Configure the Lucene Analyzer
Introduction
Hippo Repository uses org.hippoecm.repository.query.lucene.StandardHippoAnalyzer as default Lucene Analyzer for the stored content. This analyzer strips stopwords for the languages English, German, Dutch, French, Spanish and Brazilian. It also applies a ISO Latin 1 accent filter, this replaces a letter like ç with c and ï with i, etc
Customizing Stop Words of StandardHippoAnalyzer
Stop words of org.hippoecm.repository.query.lucene.StandardHippoAnalyzer are stored in the following classpath resource files for each different language, and so it is possible to customize those stop words by shadowing those resource files in the classpath if needed:
- Default: classpath:org/hippoecm/repository/query/lucene/StandardHippoAnalyzer.properties
- English: classpath:org/hippoecm/repository/query/lucene/StandardHippoAnalyzer_en.properties
- Spanish: classpath:org/hippoecm/repository/query/lucene/StandardHippoAnalyzer_es.properties
- French: classpath:org/hippoecm/repository/query/lucene/StandardHippoAnalyzer_fr.properties
- German: classpath:org/hippoecm/repository/query/lucene/StandardHippoAnalyzer_de.properties
- Dutch: classpath:org/hippoecm/repository/query/lucene/StandardHippoAnalyzer_nl.properties
- Brazilian Portuguese: classpath:org/hippoecm/repository/query/lucene/StandardHippoAnalyzer_pt_BR.properties
- Czech: classpath:org/hippoecm/repository/query/lucene/StandardHippoAnalyzer_cs.properties
For example, stop words for English language looks like the following:
# The delimiters to use when splitting stopwords.split.tokens value. stopwords.split.delimiters=, # Whether or not to preserve all the tokens including empty string token. stopwords.split.preserveAllTokens=true # Stopwords tokens. stopwords.split.tokens=a,and,are,as,at,be,but,by,for,if,in,into,is,it,no,not,of,on,or,s,such,t,that,the,their,then,there,these,they,this,to,was,will,with,,www
Just as an example, if you want to add more stop words like "etc" or "ie", then you can add those two words, delimited by a comma, to stopwords.split.tokens property.
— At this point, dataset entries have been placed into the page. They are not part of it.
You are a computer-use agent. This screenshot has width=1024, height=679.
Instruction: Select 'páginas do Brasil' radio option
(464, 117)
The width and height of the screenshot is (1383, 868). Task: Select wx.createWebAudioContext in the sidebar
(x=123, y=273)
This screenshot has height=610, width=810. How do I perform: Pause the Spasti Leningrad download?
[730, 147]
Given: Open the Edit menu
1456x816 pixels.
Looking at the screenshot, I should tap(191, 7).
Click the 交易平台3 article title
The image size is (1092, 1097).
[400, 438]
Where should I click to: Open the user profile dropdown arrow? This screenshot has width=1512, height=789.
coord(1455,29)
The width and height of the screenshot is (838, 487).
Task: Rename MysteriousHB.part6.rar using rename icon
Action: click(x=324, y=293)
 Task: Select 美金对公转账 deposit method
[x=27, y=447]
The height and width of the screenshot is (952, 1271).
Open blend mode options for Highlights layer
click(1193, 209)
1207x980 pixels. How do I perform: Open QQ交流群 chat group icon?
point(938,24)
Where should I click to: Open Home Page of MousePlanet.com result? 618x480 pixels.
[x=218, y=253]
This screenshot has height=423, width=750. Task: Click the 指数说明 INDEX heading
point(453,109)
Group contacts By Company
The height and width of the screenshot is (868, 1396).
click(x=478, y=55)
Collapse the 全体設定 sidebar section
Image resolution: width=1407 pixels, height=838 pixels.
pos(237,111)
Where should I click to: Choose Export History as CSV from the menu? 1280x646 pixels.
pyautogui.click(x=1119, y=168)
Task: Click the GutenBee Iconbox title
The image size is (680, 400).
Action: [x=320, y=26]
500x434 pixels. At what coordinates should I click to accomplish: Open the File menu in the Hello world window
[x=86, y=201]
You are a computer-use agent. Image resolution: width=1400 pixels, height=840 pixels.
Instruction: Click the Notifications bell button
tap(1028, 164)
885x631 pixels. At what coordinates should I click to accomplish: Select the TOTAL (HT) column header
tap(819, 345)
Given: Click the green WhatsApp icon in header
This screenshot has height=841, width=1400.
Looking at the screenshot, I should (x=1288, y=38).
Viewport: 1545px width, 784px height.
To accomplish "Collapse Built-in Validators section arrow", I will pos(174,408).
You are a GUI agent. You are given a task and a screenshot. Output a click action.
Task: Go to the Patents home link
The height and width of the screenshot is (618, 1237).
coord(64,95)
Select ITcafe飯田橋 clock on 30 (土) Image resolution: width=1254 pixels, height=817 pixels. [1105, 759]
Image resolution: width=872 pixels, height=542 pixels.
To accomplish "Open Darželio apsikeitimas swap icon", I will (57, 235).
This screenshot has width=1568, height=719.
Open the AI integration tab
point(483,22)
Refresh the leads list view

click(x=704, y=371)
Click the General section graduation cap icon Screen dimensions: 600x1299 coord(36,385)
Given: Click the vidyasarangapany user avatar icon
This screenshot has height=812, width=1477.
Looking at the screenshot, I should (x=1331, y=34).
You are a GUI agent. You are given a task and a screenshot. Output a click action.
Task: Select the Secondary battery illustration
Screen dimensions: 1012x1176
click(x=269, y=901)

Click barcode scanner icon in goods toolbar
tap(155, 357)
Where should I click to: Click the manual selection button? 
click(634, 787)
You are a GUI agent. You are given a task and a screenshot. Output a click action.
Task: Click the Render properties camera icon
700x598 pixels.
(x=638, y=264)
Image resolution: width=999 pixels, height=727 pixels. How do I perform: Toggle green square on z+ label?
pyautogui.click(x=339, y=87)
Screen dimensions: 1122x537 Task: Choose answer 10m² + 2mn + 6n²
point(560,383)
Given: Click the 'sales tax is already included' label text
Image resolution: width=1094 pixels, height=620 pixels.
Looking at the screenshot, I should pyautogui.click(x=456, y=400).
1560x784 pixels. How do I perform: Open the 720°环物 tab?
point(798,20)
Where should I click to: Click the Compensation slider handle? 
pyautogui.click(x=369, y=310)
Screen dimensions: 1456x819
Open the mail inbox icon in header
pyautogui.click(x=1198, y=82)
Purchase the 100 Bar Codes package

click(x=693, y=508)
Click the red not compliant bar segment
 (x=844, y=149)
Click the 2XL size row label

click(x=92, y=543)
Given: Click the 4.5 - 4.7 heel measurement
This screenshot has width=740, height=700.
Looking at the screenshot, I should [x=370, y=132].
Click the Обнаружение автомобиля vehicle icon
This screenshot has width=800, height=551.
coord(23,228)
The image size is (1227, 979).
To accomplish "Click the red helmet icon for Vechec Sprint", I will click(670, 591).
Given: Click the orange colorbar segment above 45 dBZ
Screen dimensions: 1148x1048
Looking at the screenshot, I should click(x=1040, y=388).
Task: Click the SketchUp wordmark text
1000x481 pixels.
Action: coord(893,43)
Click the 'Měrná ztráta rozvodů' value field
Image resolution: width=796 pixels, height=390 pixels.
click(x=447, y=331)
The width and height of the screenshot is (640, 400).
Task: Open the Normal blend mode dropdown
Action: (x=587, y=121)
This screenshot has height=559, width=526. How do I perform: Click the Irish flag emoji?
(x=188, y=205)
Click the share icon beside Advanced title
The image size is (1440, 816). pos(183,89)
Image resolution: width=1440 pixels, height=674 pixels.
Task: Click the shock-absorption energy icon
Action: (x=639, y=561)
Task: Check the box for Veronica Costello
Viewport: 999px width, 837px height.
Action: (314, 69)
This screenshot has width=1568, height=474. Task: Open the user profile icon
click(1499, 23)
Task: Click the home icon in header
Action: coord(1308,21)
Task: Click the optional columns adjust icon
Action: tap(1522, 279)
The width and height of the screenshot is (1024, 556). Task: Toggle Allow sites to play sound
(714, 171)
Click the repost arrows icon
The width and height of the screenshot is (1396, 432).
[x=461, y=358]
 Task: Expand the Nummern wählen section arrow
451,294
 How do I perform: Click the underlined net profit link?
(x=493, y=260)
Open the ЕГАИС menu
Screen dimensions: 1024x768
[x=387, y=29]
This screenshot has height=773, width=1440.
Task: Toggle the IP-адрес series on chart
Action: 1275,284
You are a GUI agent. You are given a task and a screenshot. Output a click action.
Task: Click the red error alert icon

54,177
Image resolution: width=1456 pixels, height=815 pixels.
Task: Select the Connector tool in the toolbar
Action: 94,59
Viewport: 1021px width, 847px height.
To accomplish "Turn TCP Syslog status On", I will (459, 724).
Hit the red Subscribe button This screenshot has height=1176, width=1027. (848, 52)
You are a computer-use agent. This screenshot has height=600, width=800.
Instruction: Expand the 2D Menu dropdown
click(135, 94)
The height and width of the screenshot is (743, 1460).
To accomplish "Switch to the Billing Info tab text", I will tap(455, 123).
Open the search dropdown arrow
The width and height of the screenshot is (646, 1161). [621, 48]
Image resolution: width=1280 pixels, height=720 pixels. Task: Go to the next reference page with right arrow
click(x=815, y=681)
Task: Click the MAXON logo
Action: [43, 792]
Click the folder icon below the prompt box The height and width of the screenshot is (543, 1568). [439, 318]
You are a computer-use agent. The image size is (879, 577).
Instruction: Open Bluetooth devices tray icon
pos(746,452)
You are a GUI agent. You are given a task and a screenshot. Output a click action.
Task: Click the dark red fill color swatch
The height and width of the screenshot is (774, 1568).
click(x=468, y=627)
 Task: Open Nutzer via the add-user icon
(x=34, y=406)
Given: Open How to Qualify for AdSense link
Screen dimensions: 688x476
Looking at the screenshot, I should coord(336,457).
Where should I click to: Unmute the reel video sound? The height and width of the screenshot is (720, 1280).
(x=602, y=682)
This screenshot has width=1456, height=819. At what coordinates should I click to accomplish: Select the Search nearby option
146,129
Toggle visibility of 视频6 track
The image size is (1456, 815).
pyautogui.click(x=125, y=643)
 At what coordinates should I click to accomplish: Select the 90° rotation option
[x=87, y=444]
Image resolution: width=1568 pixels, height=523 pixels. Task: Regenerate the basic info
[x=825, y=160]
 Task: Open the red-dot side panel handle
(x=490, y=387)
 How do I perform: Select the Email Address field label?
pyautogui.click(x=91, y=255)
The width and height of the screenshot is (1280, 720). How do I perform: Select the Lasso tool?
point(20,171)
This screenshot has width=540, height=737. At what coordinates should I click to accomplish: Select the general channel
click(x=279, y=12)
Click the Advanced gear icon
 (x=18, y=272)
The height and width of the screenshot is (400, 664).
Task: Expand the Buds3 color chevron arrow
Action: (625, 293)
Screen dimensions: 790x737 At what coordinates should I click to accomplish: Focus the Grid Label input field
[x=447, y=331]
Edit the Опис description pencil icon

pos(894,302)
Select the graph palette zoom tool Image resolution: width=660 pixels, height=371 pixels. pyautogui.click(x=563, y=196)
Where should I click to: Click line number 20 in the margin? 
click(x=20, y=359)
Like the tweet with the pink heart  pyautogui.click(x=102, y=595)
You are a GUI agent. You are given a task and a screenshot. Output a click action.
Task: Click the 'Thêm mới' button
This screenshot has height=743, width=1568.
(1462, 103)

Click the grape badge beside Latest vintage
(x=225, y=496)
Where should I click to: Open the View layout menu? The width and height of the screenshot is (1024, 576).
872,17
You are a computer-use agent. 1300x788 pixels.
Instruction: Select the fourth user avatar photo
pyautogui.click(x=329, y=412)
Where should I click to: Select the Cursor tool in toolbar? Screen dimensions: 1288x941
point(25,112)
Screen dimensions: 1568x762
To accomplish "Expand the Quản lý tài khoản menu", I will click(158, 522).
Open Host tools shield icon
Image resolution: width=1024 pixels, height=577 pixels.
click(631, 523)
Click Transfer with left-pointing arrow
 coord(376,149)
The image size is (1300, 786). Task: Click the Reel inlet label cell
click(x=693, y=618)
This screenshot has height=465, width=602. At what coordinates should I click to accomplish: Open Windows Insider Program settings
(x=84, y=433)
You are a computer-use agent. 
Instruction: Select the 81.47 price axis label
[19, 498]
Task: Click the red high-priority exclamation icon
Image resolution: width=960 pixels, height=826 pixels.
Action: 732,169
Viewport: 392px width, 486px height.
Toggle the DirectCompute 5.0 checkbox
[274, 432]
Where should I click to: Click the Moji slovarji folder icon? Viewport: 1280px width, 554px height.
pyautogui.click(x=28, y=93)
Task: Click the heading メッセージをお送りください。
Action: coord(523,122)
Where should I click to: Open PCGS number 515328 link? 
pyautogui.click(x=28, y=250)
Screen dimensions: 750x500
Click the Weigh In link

You can add cms/src/main/resources/org/hippoecm/repository/query/lucene/StandardHippoAnalyzer_en.properties with your custom change for instance if cms/ is the only submodule containing the repository instance.
Custom Lucene Analyzer
You can configure custom language analyzers, that for example also add stemming. The side effect is that it breaks wildcard searching. Explaining this is beyond the scope of this page, as it involves general concepts about inverted indexes, such as Lucene. We advice to stick to the StandardHippoAnalyzer if you want to avoid wildcard searching issues.
Modify the Analyzer class
The Analyzer class is configured in the repository.xml file.
Change the value of
<param name="analyzer" value="org.hippoecm.repository.query.lucene.StandardHippoAnalyzer"/>
to the classname of your analyzer.
See Repository deployment settings for how to use your customized repository.xml.